In her cover profile for Who What Wear, Lupita Nyong’o pulls back the curtain on pulling double duty in Christopher Nolan’s fiercely guarded summer blockbuster The Odyssey, her rigorous character discipline, and how she quietly recovered from major surgery while prepping for the cultural event of the season.
The Ultimate Mythological Double Duty
As Christopher Nolan’s highly anticipated, heavily shrouded adaptation of The Odyssey heads toward theaters with an all-star cast including Matt Damon, Anne Hathaway, Tom Holland, Zendaya, Robert Pattinson, and Charlize Theron, early discourse has been entirely preoccupied with Helen of Troy.
When asked how it feels to be cast as the legendary face that launched a thousand ships, Nyong’o enthusiastically owns it: “Really well… No, I do love this for me.”
But the true acting masterclass lies in the fact that Nyong’o pulls double duty, also portraying Helen’s twin sister, Clytemnestra—the tortured queen who assassinates her husband Agamemnon (Benny Safdie) in retribution for sacrificing their daughter. It’s a full-circle moment for Nyong’o, who first tackled the tragic Greek figure as a student at the Yale School of Drama.
The Extreme Discipline of Playing Twins
To pull off Nolan’s twist of making Helen and Clytemnestra identical twins, Nyong’o relied on her elite training and past psychological thrillers.

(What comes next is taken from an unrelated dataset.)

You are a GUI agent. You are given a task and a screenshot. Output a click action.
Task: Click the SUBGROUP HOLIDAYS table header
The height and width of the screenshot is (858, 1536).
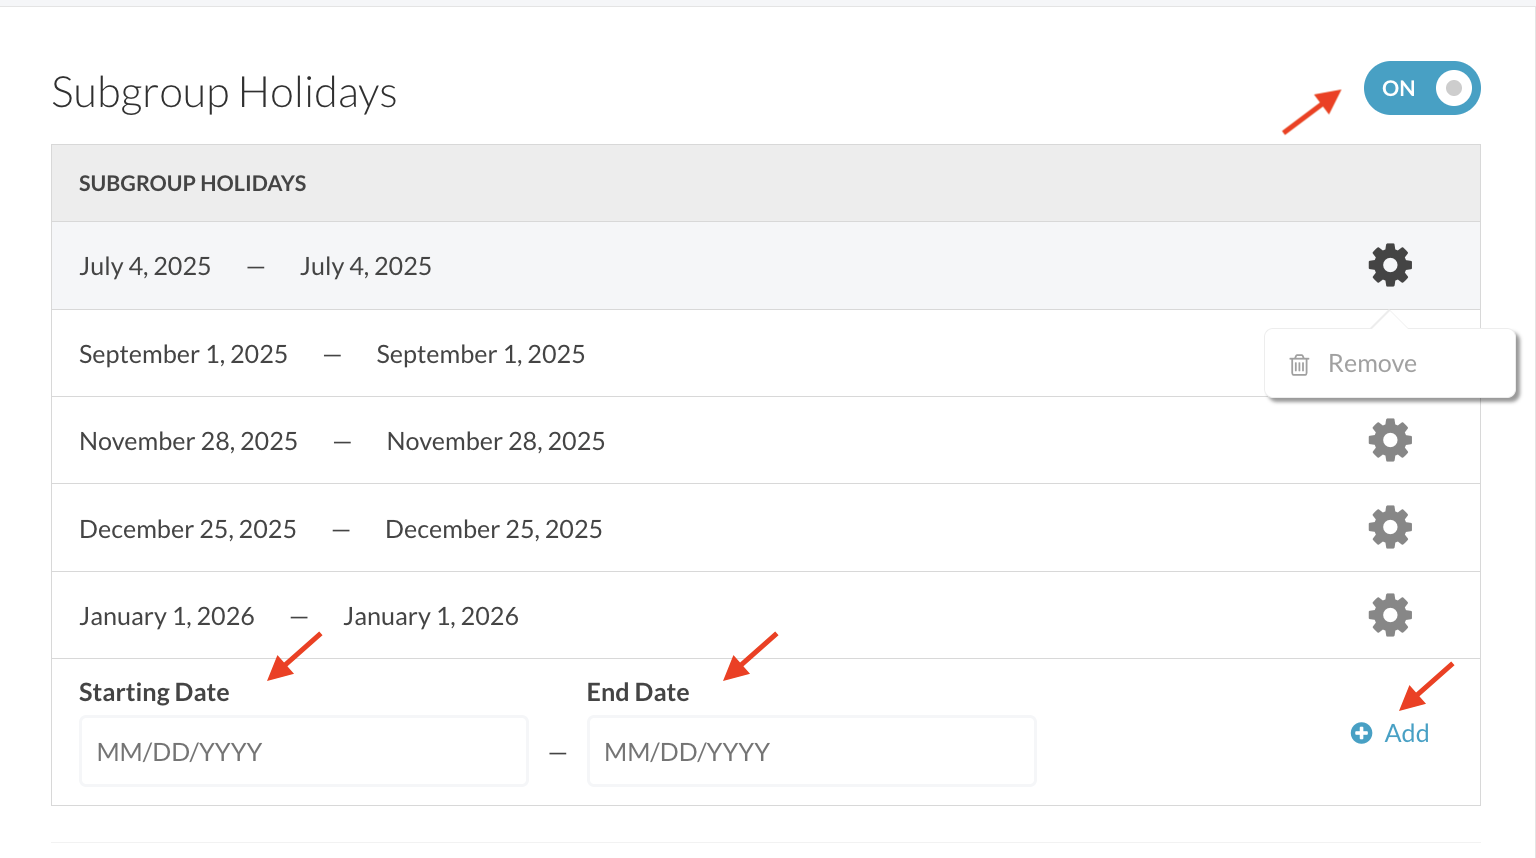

- The Blueprint: She drew confidence from her dual doppelgänger roles in Jordan Peele’s Us, though she notes that Us was a far more exhausting technical challenge. “My role in Us, I was the Odysseus. It was more of a heavy lift to do Us than it was to be a really, really valuable and pivotal part of Odysseus’s journey.”
- The Craft: To separate the sisters, Nyong’o meticulously constructed distinct physical and vocal differences for each character. When pressed for the exact details of her methodology, she slyly holds back to protect the film’s secrets: “I can’t tell you that.”
Navigating the Shroud of the “Chris Nolan Experience”
Working with Nolan—a director who completely rejects the modern movie-marketing machine of overexposing film clips on TikTok and Instagram—suited Nyong’o perfectly. “I actually think that a lot of filmmakers want to be guarded about what they’re making, but the industry doesn’t allow them to be,” she says. “Chris has that power. He is that power.”
Healing in the Shadows
What makes Nyong’o’s discipline even more staggering is that she performed this massive dual role while navigating a severe, painful health crisis. Just this past May, right before the promotional storm hit, she underwent a major myomectomy surgery to remove over 50 fibroid tumors.
Instead of jumping straight back onto a red carpet, she implemented strict boundaries to protect her body. She spent a month in the countryside being cared for by her mother, Dorothy, walking daily and absorbing sunshine “like a wounded cat.”
Even while working on Nolan’s high-stakes set, her commitment to her body never wavered. She rigorously maintained an anti-inflammatory diet, prioritized sleep, and fought through the lingering discomfort of her surgical wound. It is a masterclass in professional execution, proving that Nyong’o is not just a director’s darling—she is one of the most resilient forces in modern cinema.